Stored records
════════════════════

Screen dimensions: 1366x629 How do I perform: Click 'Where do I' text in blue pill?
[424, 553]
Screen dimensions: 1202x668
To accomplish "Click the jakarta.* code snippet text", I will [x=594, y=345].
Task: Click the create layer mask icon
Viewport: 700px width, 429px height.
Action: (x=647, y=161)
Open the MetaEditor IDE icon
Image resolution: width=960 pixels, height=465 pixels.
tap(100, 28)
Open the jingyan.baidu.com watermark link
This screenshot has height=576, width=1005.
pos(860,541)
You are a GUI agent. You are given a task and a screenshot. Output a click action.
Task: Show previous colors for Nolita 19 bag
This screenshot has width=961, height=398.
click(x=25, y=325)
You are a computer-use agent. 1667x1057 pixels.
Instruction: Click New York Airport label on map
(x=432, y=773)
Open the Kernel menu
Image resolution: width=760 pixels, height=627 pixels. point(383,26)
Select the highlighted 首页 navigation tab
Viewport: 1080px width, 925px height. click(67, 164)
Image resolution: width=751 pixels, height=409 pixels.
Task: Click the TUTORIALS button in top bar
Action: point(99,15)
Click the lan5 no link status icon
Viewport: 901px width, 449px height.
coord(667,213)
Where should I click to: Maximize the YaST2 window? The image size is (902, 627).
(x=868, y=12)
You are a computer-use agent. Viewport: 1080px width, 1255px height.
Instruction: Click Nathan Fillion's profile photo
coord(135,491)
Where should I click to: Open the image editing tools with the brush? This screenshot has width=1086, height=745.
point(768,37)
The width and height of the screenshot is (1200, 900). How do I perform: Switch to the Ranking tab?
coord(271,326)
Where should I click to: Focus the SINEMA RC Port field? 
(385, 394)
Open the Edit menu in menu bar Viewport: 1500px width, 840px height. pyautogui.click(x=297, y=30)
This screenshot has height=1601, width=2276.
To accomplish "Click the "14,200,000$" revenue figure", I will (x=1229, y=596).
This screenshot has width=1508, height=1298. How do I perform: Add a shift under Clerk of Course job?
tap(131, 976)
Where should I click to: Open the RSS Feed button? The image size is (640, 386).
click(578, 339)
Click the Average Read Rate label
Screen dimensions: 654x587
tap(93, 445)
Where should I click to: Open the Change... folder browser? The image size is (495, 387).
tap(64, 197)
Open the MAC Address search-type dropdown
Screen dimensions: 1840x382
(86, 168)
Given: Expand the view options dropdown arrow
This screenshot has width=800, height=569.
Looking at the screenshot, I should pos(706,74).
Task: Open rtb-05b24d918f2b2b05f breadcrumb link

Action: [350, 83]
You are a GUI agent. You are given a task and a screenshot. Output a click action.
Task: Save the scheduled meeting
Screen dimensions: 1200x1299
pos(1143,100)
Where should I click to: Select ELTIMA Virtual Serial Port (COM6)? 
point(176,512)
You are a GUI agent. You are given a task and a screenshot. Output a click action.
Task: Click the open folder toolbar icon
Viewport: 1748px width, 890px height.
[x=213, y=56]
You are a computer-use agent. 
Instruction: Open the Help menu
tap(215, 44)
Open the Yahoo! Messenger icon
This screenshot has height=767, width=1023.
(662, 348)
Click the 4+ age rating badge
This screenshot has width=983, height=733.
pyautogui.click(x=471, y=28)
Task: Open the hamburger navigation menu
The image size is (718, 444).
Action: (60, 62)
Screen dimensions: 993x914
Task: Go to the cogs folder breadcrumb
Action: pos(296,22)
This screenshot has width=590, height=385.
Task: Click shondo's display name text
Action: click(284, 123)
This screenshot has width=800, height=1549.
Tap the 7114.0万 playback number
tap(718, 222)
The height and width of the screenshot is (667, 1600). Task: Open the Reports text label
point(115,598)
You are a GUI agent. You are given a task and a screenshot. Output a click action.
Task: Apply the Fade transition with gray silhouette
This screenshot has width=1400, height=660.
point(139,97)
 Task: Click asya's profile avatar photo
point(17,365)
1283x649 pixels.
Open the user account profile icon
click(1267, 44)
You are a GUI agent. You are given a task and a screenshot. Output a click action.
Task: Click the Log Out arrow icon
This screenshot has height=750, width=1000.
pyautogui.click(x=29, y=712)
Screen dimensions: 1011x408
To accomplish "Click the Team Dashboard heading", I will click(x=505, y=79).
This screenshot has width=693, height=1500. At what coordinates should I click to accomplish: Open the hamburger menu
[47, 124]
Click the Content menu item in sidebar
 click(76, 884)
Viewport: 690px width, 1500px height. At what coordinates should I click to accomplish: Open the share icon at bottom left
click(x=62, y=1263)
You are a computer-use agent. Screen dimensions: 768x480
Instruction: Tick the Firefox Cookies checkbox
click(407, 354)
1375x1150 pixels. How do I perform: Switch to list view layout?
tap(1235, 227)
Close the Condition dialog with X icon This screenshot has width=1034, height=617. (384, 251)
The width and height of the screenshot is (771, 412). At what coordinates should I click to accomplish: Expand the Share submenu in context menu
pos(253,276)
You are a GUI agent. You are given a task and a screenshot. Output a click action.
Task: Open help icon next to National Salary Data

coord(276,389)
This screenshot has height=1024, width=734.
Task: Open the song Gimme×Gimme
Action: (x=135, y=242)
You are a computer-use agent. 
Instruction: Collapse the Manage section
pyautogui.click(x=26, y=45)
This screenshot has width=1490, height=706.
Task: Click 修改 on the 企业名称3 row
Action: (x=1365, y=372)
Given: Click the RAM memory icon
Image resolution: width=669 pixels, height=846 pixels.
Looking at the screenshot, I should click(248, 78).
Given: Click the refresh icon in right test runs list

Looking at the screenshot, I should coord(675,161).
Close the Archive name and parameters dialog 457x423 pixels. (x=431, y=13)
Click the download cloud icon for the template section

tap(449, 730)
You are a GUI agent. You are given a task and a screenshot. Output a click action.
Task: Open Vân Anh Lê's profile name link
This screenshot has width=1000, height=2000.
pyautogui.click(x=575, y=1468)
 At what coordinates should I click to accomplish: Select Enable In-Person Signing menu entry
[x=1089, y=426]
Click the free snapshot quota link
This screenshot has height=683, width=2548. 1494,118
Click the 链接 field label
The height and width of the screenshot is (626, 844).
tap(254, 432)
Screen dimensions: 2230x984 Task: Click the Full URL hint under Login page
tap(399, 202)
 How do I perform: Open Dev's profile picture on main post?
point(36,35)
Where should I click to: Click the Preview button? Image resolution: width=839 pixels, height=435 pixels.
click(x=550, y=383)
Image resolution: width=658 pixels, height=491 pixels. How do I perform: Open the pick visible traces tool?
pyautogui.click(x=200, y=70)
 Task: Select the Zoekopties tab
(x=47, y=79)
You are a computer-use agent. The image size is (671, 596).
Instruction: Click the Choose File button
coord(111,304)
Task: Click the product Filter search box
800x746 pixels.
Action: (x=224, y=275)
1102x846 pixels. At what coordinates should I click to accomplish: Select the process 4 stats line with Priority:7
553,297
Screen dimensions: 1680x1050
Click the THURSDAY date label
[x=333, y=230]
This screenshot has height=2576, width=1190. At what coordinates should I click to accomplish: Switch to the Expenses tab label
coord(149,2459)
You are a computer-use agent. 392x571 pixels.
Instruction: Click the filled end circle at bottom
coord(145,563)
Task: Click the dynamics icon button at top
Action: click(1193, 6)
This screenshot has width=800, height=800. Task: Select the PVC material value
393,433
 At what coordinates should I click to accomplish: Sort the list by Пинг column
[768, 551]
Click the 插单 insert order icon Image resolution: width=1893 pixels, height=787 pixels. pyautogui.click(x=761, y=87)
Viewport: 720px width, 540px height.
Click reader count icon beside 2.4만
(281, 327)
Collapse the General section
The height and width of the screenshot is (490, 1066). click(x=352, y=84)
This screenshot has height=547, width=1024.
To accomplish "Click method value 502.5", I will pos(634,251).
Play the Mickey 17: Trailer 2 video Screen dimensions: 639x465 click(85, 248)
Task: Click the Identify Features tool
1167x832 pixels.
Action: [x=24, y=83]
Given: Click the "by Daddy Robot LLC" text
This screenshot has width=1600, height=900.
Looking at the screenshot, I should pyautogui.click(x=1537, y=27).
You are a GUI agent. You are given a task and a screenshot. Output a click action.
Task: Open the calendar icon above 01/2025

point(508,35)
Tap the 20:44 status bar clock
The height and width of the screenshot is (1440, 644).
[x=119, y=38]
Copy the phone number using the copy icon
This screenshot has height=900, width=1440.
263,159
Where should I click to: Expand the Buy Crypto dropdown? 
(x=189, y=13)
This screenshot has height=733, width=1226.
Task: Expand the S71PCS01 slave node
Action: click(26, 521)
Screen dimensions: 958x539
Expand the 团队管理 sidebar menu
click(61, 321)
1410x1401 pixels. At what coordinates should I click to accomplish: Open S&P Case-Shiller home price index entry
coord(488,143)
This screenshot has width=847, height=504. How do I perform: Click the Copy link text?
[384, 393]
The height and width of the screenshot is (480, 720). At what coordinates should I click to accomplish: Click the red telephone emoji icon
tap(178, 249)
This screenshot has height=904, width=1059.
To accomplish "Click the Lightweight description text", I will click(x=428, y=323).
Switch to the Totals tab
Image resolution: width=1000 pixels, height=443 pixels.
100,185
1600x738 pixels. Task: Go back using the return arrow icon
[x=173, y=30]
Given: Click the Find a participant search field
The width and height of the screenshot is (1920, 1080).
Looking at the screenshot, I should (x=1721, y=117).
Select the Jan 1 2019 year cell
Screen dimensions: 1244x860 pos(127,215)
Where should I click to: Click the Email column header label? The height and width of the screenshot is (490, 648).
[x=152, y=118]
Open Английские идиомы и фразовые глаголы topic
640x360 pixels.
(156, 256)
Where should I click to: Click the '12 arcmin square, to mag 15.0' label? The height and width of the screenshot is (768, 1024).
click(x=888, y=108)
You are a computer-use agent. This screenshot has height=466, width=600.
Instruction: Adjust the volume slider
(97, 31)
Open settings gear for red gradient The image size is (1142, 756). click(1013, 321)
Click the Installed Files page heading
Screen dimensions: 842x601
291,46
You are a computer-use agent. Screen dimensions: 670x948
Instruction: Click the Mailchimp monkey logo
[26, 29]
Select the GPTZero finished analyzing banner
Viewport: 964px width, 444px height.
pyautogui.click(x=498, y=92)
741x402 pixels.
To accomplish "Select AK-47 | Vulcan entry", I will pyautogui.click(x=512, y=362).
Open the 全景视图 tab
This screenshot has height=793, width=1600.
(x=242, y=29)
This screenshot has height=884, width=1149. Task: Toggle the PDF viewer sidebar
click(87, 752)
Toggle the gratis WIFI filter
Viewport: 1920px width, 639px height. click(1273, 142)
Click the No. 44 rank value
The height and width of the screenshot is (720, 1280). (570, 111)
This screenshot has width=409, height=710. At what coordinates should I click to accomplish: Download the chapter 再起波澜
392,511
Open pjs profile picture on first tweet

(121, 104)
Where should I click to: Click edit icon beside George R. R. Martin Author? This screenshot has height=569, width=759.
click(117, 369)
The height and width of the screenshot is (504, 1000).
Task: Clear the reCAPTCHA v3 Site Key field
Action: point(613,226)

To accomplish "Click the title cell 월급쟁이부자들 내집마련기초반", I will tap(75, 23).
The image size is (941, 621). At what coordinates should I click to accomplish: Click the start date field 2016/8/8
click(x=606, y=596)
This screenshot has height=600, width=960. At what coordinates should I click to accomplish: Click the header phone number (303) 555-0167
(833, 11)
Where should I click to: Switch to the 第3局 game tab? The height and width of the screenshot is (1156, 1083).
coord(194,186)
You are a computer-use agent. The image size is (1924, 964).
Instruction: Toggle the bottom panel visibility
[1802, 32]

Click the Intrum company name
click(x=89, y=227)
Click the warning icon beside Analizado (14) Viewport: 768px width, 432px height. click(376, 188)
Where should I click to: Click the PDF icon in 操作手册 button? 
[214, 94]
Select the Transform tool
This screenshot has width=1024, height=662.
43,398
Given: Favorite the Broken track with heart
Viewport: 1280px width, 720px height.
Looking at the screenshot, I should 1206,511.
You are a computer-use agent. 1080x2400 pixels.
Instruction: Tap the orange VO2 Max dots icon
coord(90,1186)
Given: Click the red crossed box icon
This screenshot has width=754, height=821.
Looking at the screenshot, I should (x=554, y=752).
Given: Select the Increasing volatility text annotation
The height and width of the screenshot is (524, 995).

════════════════════

## Task statement
If the word "Close" appears in a line above, copy that line.

## Response
Close the Condition dialog with X icon This screenshot has width=1034, height=617. (384, 251)
Close the Archive name and parameters dialog 457x423 pixels. (x=431, y=13)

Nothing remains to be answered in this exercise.